È Mathew Ingram su Columbia Journalism Review che, questa volta, si cimenta sul difficile terreno del rapporto tra Intelligenza Artificiale e Copyright.
Siamo davvero sicuri che l’addestramento di tali sistemi con materiali anche coperti dal diritto d’autore ne rappresenti una violazione?
L’avvento e la rapida diffusione dei grandi modelli linguistici (LLM) basati su intelligenza artificiale hanno rivoluzionato il mondo digitale, offrendo possibilità prima inimmaginabili. Tuttavia, questa innovazione ha anche sollevato interrogativi urgenti riguardanti il copyright e la protezione del lavoro creativo. Autori, editori e professionisti del settore creativo accusano le aziende tecnologiche di utilizzare i loro lavori per addestrare le IA senza il dovuto consenso o compensazione.
I giganti tecnologici come OpenAI, Meta e Google si trovano sotto i riflettori, con un crescente numero di cause legali intentate da coloro che vedono i loro diritti di copyright violati. La questione centrale riguarda l’utilizzo di testi protetti da copyright per addestrare modelli che sono poi commercializzati.

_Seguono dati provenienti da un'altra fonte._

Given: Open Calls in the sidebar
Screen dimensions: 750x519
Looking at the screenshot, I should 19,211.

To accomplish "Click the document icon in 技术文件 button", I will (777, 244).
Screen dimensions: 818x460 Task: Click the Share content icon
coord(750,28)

Le aziende si difendono appellandosi alla dottrina del “fair use”.
La dottrina del fair use è stata definita per bilanciare le protezioni del Copyright Act del 1976 e per evitare il rischio di soffocare la creatività, secondo una sentenza della Corte Suprema degli Stati Uniti del 1990. La legge statunitense prevede alcuni esempi di attività che possono essere considerate come fair use, tra cui critica, commento e reportage.
In America i tribunali devono valutare quattro fattori per determinare se un uso specifico sia lecito: lo scopo dell’uso, se sia trasformativo o meno, la natura del materiale protetto da copyright, la quantità e sostanzialità del materiale utilizzato, e l’effetto dell’uso sul mercato dell’opera originale.
Matthew Sag, professore di diritto alla Emory University, ha dichiarato che tecnicamente i motori di intelligenza artificiale non copiano i lavori originali ma piuttosto li “digeriscono”, per apprendere come funziona il linguaggio umano. Piuttosto che pensare a un motore di intelligenza artificiale come a copiare un libro “come uno scriba in un monastero”, ha detto Sag, ha più senso pensarlo come un modo per imparare dai dati, come farebbe uno studente.
Anche Alex Reisner, In un articolo su The Atlantic, esamina l’argomento e ritiene che l’uso di opere protette da copyright nell’addestramento dell’intelligenza artificiale potrebbe essere considerato “fair use “perché l’intelligenza artificiale generativa non copia le opere di cui prende informazioni, ma ne crea nuove senza recare danni alle opere originali.
La questione è stata affrontato anche in Italia con un’altra declinazione, il garante della privacy aveva bloccato ChatGPT, “OpenAi non ha mai fornito una informativa sul trattamento dei dati degli utenti e degli interessati, manca una base giuridica che giustifichi la raccolta e la conservazione massiccia di dati personali, allo scopo di “addestrare” gli algoritmi sottesi al funzionamento della piattaforma” dichiarava Guido scorza a marzo.
Il tema dell’uso di dati protetti dal copyright nei sistemi di intelligenza artificiale (AI) viene affrontato nell’AI Act, che fornisce linee guida riguardo agli obblighi degli sviluppatori di AI. Secondo l’articolo 28b (4c.) dell’AI Act, i fornitori di AI generativa sono tenuti a documentare e rendere pubblica una sintesi dell’utilizzo dei dati di addestramento protetti da copyright. Questo sembra suggerire un obbligo di clearance preventiva, ovvero i fornitori devono elencare in anticipo qualsiasi materiale coperto da copyright utilizzato per l’addestramento dei loro modelli.
Tuttavia, la legge non fornisce dettagli specifici su come debba essere gestita questa attività preventiva, lasciando incertezze sul suo ambito di applicazione.
Secondo l’opinione di alcuni esperti, come João Pedro Quintais, Professore assistente presso l’Istituto di diritto dell’informazione Università di Amsterdam è utile un tipo di trasparenza che permetta ai detentori dei diritti d’autore di comprendere e controllare l’uso dei propri contenuti da parte delle tecnologie AI, forse attraverso un meccanismo di opt-out. Tuttavia, resta da chiarire come l’AI Act possa concretamente supportare e facilitare questo tipo di trasparenza e controllo data la sua attuale formulazione.